Using the records that follow, work out how many lines hold the string "agent" and provide that number only.

[Data for processing Boundary: Start]

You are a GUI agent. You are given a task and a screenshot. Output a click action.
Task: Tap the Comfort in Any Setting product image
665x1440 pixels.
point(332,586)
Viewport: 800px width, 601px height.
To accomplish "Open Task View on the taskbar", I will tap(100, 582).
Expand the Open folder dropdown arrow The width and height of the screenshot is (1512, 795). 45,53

[Data for processing Boundary: End]
[Data for processing Boundary: Start]

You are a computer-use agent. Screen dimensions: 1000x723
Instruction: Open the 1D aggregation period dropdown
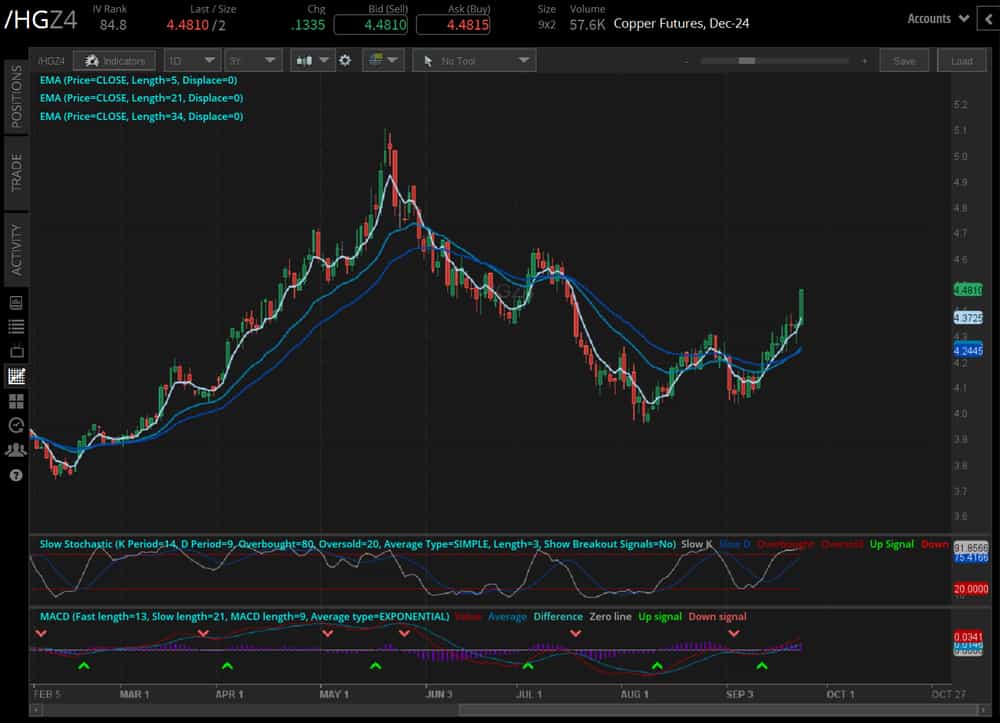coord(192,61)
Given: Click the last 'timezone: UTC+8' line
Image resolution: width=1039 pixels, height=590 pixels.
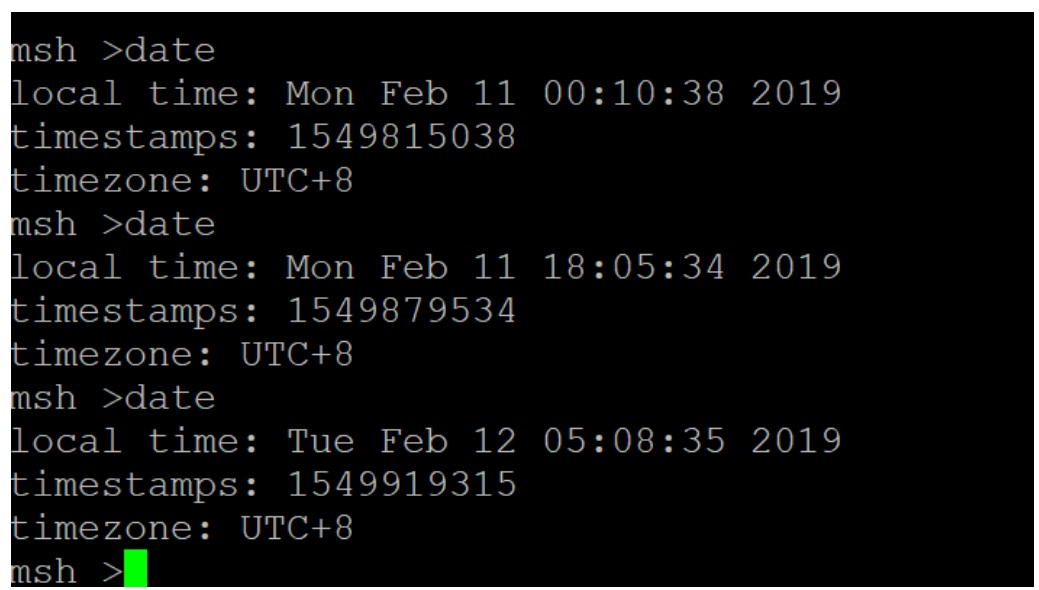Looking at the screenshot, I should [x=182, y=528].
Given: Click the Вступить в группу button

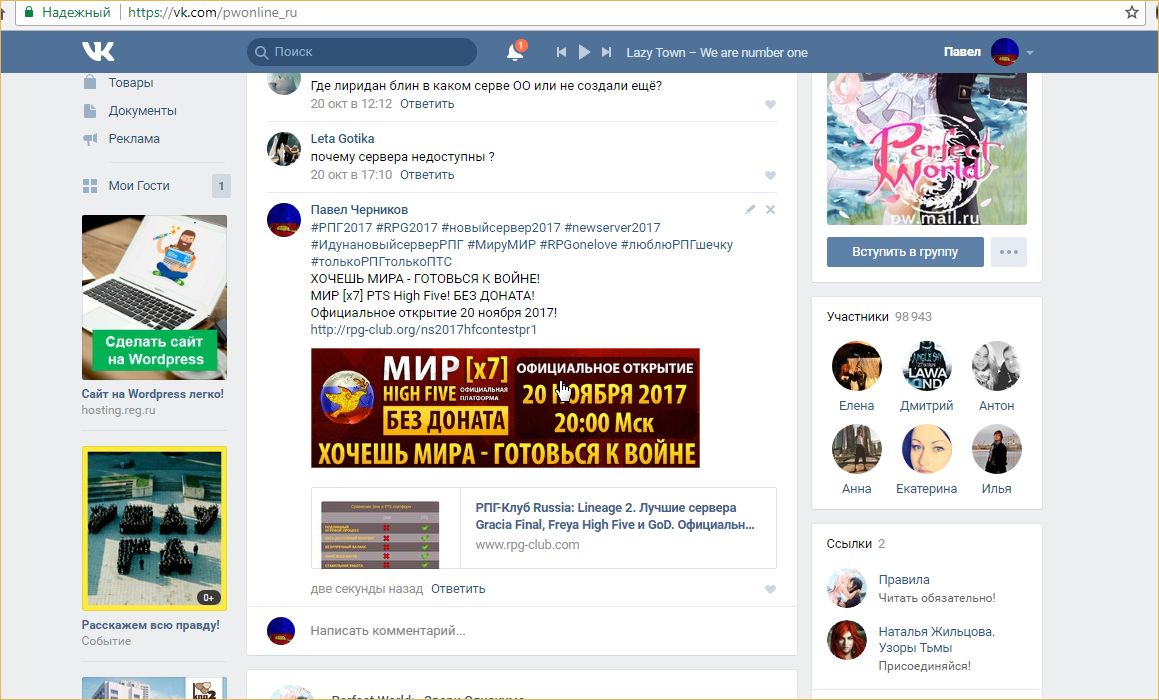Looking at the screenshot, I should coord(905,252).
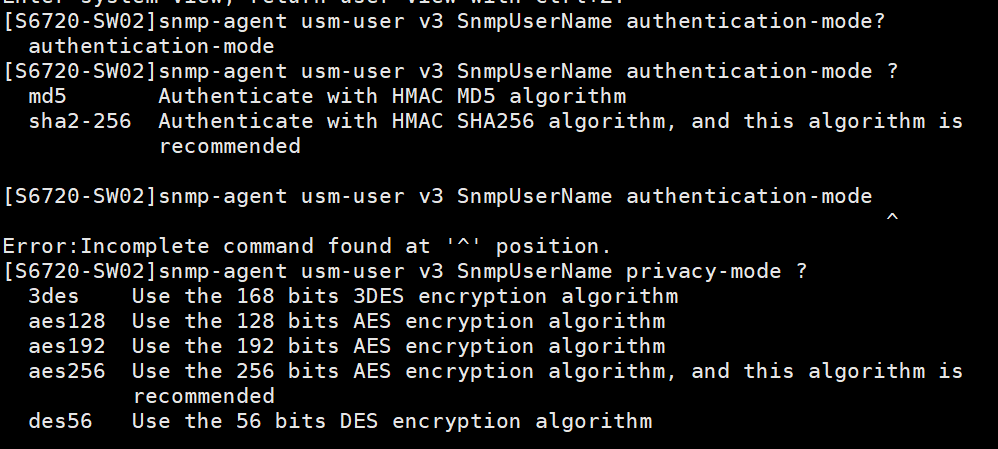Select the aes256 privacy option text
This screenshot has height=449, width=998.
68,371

[Data for processing Boundary: End]

* **Result**
2